→ **REQUIREMENT**
Copy out the entries below in full and exactly.

# # #

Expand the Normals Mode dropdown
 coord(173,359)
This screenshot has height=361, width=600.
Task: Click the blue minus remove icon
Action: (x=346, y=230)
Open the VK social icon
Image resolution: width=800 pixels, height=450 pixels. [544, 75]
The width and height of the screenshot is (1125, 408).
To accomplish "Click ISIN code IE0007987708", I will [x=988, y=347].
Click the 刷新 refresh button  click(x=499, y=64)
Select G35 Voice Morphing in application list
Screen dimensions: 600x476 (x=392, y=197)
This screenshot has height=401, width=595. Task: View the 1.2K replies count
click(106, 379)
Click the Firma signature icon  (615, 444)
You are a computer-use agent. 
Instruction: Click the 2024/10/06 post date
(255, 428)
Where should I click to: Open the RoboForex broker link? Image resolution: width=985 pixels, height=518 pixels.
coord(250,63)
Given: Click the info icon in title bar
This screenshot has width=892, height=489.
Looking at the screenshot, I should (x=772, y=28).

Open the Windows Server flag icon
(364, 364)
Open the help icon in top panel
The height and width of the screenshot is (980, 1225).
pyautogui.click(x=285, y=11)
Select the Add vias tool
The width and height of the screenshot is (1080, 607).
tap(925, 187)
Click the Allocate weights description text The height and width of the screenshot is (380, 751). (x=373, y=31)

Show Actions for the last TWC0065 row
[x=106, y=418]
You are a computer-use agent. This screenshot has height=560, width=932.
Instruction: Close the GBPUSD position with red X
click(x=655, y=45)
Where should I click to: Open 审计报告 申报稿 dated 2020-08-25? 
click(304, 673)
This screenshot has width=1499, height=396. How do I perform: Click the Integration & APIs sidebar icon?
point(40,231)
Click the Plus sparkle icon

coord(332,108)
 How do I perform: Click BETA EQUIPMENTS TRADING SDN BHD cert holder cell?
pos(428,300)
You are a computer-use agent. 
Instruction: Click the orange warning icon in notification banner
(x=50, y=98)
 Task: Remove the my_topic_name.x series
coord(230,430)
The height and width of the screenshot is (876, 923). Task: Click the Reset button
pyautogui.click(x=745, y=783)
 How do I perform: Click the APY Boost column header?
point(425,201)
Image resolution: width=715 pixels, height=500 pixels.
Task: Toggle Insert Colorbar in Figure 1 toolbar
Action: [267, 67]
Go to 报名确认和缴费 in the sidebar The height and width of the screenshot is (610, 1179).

# # #

→ **OUTPUT FOR THIS TASK**
Expand the Normals Mode dropdown
 coord(173,359)
This screenshot has height=361, width=600.
Task: Click the blue minus remove icon
Action: (x=346, y=230)
Open the VK social icon
Image resolution: width=800 pixels, height=450 pixels. [544, 75]
The width and height of the screenshot is (1125, 408).
To accomplish "Click ISIN code IE0007987708", I will [x=988, y=347].
Click the 刷新 refresh button  click(x=499, y=64)
Select G35 Voice Morphing in application list
Screen dimensions: 600x476 (x=392, y=197)
This screenshot has height=401, width=595. Task: View the 1.2K replies count
click(106, 379)
Click the Firma signature icon  (615, 444)
You are a computer-use agent. 
Instruction: Click the 2024/10/06 post date
(255, 428)
Where should I click to: Open the RoboForex broker link? Image resolution: width=985 pixels, height=518 pixels.
coord(250,63)
Given: Click the info icon in title bar
This screenshot has width=892, height=489.
Looking at the screenshot, I should (x=772, y=28).

Open the Windows Server flag icon
(364, 364)
Open the help icon in top panel
The height and width of the screenshot is (980, 1225).
pyautogui.click(x=285, y=11)
Select the Add vias tool
The width and height of the screenshot is (1080, 607).
tap(925, 187)
Click the Allocate weights description text The height and width of the screenshot is (380, 751). (x=373, y=31)

Show Actions for the last TWC0065 row
[x=106, y=418]
You are a computer-use agent. This screenshot has height=560, width=932.
Instruction: Close the GBPUSD position with red X
click(x=655, y=45)
Where should I click to: Open 审计报告 申报稿 dated 2020-08-25? 
click(304, 673)
This screenshot has width=1499, height=396. How do I perform: Click the Integration & APIs sidebar icon?
point(40,231)
Click the Plus sparkle icon

coord(332,108)
 How do I perform: Click BETA EQUIPMENTS TRADING SDN BHD cert holder cell?
pos(428,300)
You are a computer-use agent. 
Instruction: Click the orange warning icon in notification banner
(x=50, y=98)
 Task: Remove the my_topic_name.x series
coord(230,430)
The height and width of the screenshot is (876, 923). Task: Click the Reset button
pyautogui.click(x=745, y=783)
 How do I perform: Click the APY Boost column header?
point(425,201)
Image resolution: width=715 pixels, height=500 pixels.
Task: Toggle Insert Colorbar in Figure 1 toolbar
Action: [267, 67]
Go to 报名确认和缴费 in the sidebar The height and width of the screenshot is (610, 1179).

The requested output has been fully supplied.